*Actions to take:*
- 1) Name every daily activity that the cybersecurity article gives as an example of our reliance on the internet.
- 2) Reproduce the passage of the cybersecurity article between "However, as technological" and "be in place.", inclusive.
- 3) According to the cybersecurity article, by what percentage did online phishing attacks rise during 2018?

*Excerpted text:*

- - -

By Des Nnochiri

 

From online banking, insuring cars, and shopping, we are almost totally reliant upon the internet to complete daily tasks and make our lives easier.

 

However, as technological advancements give us greater convenience, increase productivity, and provide greater access to whole new swathes of entertainment, consumers and businesses alike leave themselves at risk of cyberattacks against which robust defenses must be in place.

 

So – what are the big cybersecurity threats of 2019, and what can you do to protect yourself and your business against them? This article takes a look at three of the biggest cybersecurity trends of 2019.

1.    Targeted Phishing

Phishing can be defined as the fraudulent exercise of sending emails that impersonate reputable companies in order to gain personal information from individuals, including passwords and credit card numbers.

 

Phishing scams continue to be one of the largest cybersecurity threats. A study conducted at the end of 2018 revealed that online phishing attacks were up by 297% throughout the year, and 2019 has seen this trend continue. Many people are still falling victim to well-crafted phishing emails which lure them to harmful URLs or to click on dangerous links. Scammers are becoming increasingly sophisticated. Signs of malicious emails and fake websites are much more difficult to detect, making it harder to protect yourself and your business against the myriad of threats lurking in your inbox.

 

Nonetheless, general awareness of phishing attacks is rising. Consumers and employees are getting better at knowing what to look for when it comes to phishing emails. But “professional” scammers are upping their game in kind and are developing and using new software to ensure that the messages they send appear to come from legitimate and trusted sources.

 

In order for businesses to protect themselves against scams that hackers continue to launch, they need to adopt comprehensive cybersecurity programs. These can take many forms, but good training is often the best defense. Phishing simulators are fantastic tools in this regard, as they walk users through precisely what to be aware of when an email arrives in their inbox.

 

They guard businesses against social engineering threats by training employees to identify them and the proper protocols for reporting them. They are designed to help users identify and avoid suspicious phishing emails, ensuring they do not give away any important information that can be used against them or the business. This type of training has been shown to double the retention rate of security concepts compared with classroom-based security awareness training.

- - -

*Supplied records:*
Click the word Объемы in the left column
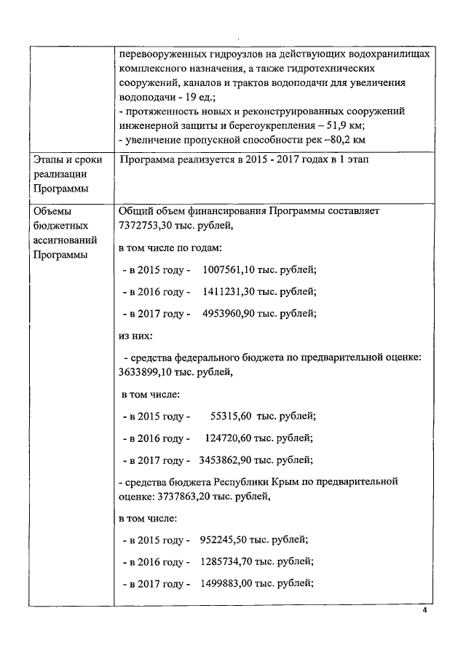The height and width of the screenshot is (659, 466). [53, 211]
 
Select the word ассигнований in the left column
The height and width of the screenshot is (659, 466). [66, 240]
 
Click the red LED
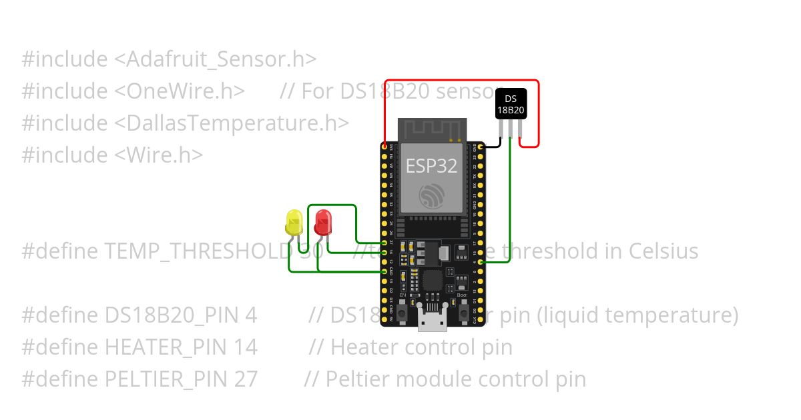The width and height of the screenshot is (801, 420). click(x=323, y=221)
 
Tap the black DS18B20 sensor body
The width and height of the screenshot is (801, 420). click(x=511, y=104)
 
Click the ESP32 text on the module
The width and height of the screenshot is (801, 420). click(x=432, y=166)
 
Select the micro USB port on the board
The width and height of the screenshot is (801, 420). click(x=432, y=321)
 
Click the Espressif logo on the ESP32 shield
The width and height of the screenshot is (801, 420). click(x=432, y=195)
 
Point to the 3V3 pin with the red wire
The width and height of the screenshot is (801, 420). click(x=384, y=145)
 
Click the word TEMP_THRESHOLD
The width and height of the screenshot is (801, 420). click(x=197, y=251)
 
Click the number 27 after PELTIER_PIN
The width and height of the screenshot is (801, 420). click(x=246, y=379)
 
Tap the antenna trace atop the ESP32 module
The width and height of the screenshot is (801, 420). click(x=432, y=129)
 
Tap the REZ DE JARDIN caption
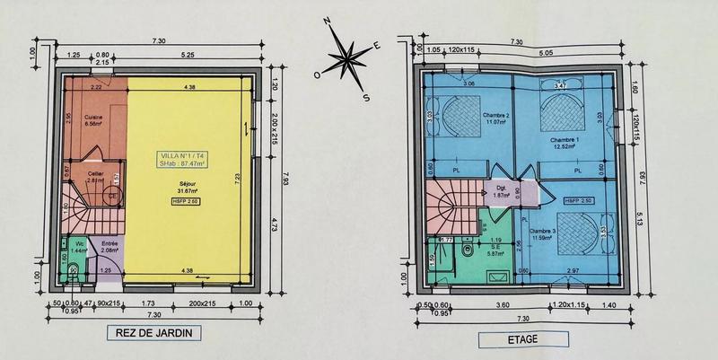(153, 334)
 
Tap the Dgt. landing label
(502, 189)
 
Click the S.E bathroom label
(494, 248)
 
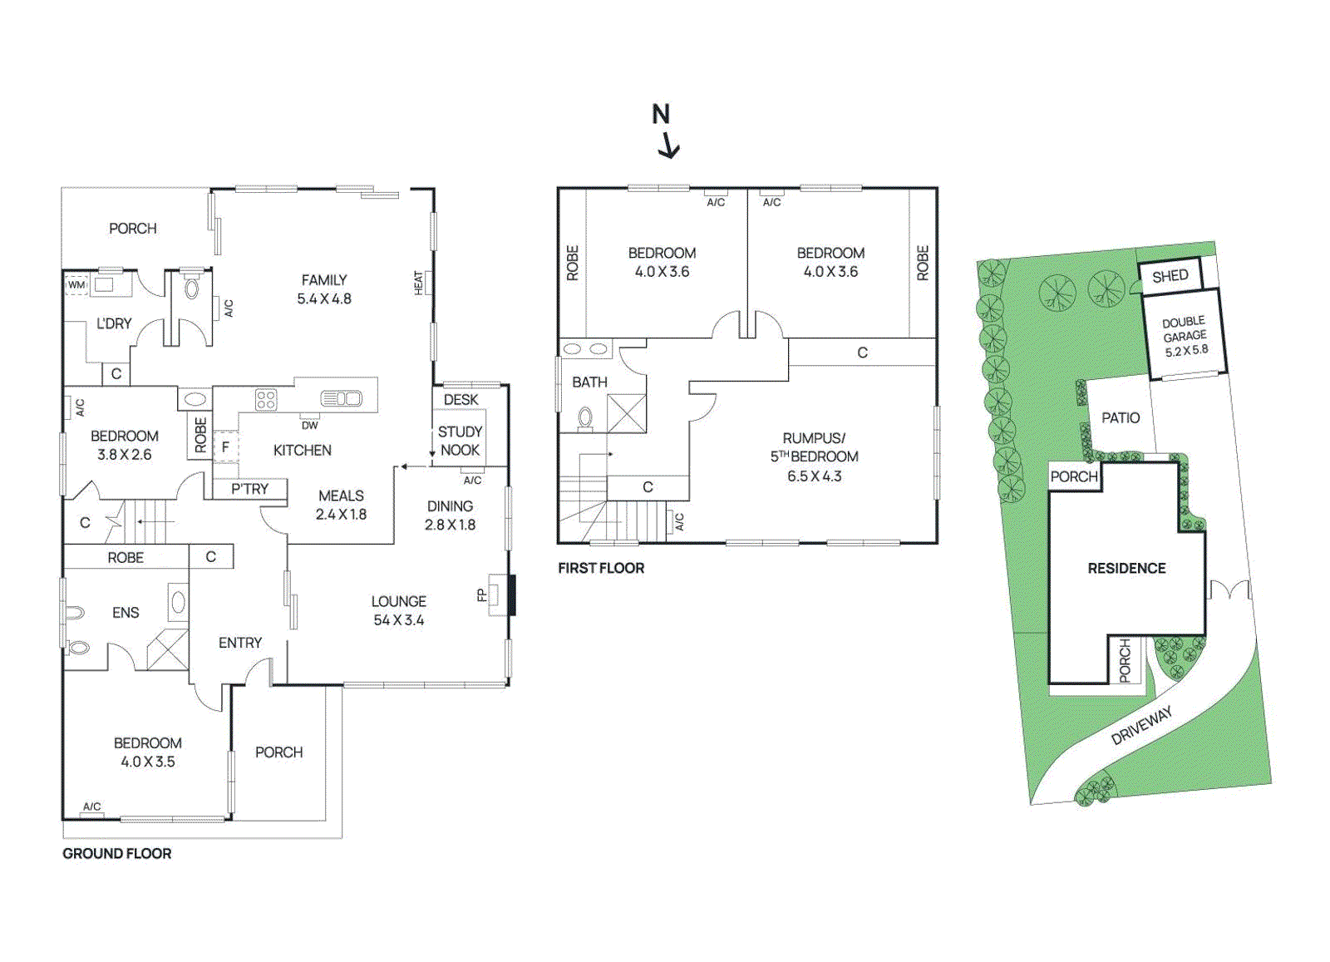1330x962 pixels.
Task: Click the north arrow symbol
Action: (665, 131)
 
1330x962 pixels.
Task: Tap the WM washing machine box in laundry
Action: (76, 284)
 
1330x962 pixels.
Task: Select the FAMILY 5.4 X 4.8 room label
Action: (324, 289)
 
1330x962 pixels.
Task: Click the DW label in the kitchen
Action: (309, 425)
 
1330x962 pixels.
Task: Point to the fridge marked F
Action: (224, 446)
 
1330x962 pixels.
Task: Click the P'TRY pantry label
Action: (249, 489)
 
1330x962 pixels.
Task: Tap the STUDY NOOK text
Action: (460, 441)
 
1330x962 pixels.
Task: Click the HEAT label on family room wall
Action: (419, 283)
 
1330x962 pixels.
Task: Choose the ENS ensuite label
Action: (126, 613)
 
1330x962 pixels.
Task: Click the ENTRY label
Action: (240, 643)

- - -

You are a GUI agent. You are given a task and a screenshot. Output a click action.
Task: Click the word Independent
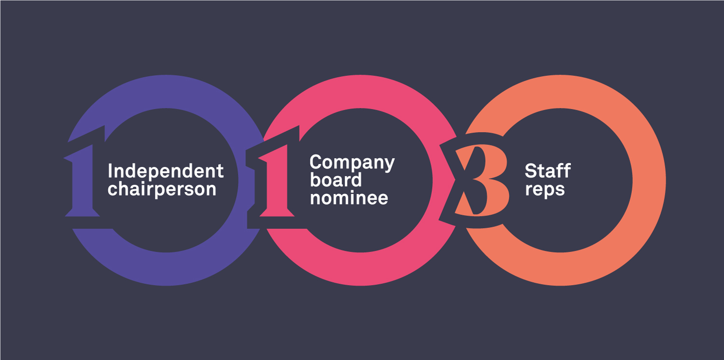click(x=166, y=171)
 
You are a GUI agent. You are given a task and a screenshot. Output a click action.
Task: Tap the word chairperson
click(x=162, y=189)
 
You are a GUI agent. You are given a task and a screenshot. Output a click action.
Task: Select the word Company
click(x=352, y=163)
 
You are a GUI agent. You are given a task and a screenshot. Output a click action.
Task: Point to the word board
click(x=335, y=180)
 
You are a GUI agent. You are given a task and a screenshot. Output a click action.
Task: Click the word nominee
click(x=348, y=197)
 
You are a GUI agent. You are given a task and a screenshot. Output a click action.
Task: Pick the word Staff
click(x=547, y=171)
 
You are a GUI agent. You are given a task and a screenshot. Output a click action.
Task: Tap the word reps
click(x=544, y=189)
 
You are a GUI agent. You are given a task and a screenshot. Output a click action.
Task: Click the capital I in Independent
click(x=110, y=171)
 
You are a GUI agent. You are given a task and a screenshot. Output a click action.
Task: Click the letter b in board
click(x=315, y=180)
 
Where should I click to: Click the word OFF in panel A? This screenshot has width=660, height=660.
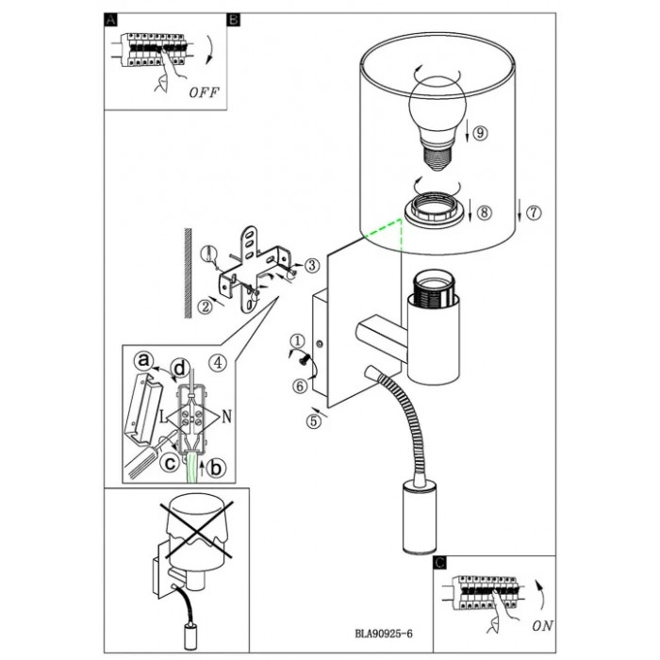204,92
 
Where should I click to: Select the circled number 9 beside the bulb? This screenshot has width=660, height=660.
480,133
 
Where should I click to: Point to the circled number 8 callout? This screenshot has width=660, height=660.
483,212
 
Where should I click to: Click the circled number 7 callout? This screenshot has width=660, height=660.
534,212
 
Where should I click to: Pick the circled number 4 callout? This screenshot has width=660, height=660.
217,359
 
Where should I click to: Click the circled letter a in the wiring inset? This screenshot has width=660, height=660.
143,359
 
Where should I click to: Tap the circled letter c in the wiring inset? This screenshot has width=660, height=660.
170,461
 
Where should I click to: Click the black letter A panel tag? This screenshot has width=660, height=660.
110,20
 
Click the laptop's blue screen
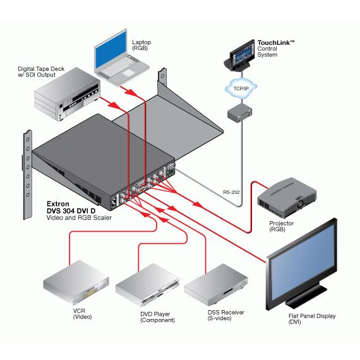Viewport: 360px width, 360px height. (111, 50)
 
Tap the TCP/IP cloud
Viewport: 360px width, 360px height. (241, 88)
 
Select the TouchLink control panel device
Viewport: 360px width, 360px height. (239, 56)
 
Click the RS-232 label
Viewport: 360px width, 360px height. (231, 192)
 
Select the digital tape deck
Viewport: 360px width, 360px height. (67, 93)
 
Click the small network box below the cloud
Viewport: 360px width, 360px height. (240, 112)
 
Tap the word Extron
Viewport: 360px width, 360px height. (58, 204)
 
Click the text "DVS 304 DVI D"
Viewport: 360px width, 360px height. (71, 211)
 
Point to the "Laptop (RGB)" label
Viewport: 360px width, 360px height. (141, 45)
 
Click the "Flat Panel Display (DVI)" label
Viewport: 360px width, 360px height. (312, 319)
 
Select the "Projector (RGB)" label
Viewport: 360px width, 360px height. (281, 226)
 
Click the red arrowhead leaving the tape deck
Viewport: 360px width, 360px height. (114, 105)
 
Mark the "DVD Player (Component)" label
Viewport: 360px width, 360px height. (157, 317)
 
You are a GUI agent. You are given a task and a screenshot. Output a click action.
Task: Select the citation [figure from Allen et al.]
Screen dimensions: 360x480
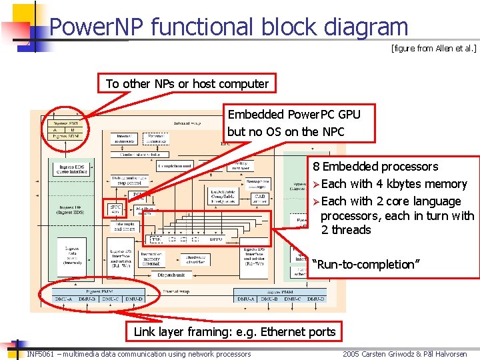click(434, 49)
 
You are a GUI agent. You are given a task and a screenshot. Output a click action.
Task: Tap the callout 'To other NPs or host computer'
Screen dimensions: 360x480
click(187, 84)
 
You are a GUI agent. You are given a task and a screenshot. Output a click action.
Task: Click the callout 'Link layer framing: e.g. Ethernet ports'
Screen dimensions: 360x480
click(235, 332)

- - -

*Task solutions:*
- 1) Online banking, insuring cars, and shopping.

- 2)
However, as technological advancements give us greater convenience, increase productivity, and provide greater access to whole new swathes of entertainment, consumers and businesses alike leave themselves at risk of cyberattacks against which robust defenses must be in place.

- 3) They rose by 297%.